“That’s when he recognised you.”

The man laughed outright.

“Maybe,” he admitted.

“Of course it was.” In spite of her anxiety Blanche was forced to smile. “Your silver thatch, as Molly calls it, wouldn’t save you. It wouldn’t save you if you were all covered up with the flowing beard of a patriarch. No one who’s ever seen the grin on your foolish old face is ever going to mistake it again. And you think he’d been up around Dan’s place? You guess he was a patrol? In plain clothes? And he was the result of Hartspool and Calford being worried?” She shook her head. “That doesn’t sound good to me. I don’t know much of the ways of the Police, but why would he be out of uniform? And why would they send the particular boy who lost you? And, anyway, why worry with Dan if there’s been no cattle stealing going on around the hills? What could his place tell them?”

“Dan’s place could tell them a deal,” Jim protested at once. “You’ve got to see with their eyes. Dan’s been known to be living a trapper life years. Suddenly he registers a brand. Then he starts in to trade stock big. He and I have talked this out. We’ve foreseen it. That’s why we’ve started his building.”

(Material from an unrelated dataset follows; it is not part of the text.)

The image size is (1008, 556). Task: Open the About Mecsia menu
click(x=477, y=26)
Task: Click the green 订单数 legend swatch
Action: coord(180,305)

Again Blanche shook her head.

“You haven’t answered a thing,” she declared keenly. “You’ve got Dan’s work on your mind. Look around outside it. The thing I’m looking at is the identity of that boy. Being the boy you got away from, I’d say he’s more—a deal more—interested in—you. I’d say if he was looking for anything, he found it when he found you. Remember, you didn’t find him up around Dan’s. You found him at the start of our highway. Isn’t that so? Has he discovered that highway, and is wondering who uses it? Eh?” Again came the woman’s shake of the head. “The notion of Dan’s place leaves me cold. There’s no cattle stealing going on, no one to pass a complaint. Molly Marton is his nearest neighbour, twenty-five miles away. She’s lost nothing. After her, another ten miles nearer Hartspool, comes that boy Andy, the new settler who took her into that dance. No, Jim, he was looking for you. And he’s found you.”

Jim removed his pipe from his mouth.

“This boy Andy?” he said inquiringly. “Andy—who? It’s Irish, isn’t it?”

Blanche laughed. She thought she recognised asperity in the man’s tone, and interpreted it in her woman’s fashion.